>>>

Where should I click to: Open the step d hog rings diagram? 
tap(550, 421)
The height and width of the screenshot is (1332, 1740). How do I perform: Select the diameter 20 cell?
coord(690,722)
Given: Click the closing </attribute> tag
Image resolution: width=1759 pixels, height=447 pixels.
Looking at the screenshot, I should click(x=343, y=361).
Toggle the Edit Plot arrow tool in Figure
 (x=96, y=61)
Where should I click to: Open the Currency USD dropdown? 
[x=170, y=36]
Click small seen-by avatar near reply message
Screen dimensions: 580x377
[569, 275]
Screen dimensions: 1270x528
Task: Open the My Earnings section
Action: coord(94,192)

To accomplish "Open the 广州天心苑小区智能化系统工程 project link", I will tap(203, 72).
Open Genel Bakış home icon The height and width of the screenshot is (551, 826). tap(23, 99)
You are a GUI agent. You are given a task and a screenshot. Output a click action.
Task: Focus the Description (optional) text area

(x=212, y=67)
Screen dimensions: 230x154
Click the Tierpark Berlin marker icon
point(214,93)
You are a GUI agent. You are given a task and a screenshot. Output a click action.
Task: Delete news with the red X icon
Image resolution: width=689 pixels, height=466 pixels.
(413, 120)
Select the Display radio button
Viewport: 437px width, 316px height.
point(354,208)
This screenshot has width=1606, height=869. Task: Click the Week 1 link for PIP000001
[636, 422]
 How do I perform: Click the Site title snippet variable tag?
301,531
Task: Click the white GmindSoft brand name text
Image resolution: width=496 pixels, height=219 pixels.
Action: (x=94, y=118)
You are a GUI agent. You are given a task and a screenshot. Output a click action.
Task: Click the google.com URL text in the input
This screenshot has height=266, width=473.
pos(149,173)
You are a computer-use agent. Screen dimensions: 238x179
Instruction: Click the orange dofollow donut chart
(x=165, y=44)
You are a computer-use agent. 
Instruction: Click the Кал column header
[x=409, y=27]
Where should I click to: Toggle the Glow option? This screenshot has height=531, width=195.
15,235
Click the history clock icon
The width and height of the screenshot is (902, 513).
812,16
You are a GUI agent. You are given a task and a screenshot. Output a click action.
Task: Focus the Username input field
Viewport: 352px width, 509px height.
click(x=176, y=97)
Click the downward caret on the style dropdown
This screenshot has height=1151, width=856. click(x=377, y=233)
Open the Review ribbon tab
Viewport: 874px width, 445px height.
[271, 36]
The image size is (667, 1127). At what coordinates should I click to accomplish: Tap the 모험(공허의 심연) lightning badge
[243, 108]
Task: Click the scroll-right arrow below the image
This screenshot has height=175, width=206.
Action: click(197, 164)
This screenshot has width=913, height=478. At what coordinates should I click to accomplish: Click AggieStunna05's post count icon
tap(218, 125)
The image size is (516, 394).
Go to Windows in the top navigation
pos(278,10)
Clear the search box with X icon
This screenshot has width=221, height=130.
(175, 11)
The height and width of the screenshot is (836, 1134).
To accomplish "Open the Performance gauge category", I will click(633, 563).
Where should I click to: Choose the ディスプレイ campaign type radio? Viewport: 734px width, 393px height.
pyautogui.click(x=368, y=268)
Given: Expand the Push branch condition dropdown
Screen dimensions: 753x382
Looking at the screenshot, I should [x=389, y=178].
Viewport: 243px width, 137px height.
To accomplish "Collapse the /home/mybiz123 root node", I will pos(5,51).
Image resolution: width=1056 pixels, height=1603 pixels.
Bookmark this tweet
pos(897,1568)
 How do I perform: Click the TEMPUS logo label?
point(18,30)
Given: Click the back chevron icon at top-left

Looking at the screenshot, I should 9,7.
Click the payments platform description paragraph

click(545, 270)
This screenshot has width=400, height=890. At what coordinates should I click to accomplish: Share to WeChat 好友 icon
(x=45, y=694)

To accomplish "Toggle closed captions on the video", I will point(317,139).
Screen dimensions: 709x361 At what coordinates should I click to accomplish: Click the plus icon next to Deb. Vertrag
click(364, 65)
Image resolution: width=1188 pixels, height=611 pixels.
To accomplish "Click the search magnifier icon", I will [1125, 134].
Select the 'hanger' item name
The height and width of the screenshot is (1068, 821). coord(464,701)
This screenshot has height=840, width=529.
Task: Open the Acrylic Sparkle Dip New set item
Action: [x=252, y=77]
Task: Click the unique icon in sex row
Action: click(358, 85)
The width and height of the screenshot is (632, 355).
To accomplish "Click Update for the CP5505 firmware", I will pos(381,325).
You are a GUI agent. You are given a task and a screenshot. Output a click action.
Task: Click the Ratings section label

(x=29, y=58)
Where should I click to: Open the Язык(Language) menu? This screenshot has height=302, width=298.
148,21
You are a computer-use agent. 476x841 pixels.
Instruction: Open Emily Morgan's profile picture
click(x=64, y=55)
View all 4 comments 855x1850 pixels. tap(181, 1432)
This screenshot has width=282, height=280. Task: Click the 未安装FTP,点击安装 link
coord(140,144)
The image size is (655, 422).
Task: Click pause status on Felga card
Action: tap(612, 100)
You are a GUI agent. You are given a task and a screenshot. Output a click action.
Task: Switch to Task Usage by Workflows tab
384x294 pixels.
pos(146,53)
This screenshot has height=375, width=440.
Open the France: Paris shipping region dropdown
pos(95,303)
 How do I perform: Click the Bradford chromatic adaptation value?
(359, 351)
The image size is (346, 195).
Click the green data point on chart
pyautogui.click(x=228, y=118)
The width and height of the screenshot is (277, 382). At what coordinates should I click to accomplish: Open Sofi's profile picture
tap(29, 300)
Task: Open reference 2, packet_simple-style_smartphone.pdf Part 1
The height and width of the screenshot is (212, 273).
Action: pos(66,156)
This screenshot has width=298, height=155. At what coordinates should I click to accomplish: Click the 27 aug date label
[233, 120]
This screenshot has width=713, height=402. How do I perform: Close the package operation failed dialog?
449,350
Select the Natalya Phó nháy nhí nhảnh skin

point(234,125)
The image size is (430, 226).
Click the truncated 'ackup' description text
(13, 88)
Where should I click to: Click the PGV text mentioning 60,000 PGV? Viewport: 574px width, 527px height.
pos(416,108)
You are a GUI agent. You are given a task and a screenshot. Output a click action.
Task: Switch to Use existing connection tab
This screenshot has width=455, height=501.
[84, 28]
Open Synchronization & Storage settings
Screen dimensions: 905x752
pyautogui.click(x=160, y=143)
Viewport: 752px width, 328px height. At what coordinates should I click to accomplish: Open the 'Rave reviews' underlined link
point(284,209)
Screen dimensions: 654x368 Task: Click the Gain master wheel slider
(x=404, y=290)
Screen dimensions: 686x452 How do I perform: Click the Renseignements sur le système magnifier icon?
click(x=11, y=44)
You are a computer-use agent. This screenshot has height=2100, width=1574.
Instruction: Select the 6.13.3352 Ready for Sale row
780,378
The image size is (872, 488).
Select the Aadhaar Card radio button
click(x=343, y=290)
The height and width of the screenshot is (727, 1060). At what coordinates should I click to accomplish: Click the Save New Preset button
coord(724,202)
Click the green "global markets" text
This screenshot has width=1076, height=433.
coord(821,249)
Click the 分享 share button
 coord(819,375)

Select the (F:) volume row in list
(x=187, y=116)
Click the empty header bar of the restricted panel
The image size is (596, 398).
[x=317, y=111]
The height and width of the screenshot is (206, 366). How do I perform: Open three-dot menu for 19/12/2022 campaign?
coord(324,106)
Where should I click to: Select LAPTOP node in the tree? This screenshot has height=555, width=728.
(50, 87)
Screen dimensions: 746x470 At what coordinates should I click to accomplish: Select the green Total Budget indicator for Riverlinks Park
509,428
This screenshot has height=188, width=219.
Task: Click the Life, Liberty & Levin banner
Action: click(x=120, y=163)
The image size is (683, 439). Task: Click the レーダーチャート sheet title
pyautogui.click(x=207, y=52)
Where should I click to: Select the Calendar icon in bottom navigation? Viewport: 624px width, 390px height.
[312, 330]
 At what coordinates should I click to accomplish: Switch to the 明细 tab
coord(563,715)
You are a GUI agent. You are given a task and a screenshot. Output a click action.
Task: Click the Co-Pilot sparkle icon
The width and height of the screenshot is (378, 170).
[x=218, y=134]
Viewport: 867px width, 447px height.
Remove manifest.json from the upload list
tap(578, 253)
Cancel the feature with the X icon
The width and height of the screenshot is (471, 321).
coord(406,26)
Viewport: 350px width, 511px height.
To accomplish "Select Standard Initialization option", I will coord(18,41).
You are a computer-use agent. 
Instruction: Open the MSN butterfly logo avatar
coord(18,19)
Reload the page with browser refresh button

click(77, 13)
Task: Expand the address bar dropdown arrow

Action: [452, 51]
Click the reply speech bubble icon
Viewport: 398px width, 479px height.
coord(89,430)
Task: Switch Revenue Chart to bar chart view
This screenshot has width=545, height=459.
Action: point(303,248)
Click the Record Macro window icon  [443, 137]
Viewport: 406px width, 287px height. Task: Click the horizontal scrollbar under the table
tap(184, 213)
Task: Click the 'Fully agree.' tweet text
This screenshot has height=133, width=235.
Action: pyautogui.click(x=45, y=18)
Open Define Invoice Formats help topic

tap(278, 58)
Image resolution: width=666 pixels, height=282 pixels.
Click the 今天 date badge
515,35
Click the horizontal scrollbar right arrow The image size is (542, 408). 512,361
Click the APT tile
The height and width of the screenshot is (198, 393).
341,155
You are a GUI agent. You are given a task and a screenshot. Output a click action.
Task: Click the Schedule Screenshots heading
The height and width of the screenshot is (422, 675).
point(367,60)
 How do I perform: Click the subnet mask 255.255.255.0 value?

<<<

DIRECTIONS: Every line that contains the string "right" should be copied from the records.

SOLUTION:
Task: Click the scroll-right arrow below the image
Click the horizontal scrollbar right arrow The image size is (542, 408). 512,361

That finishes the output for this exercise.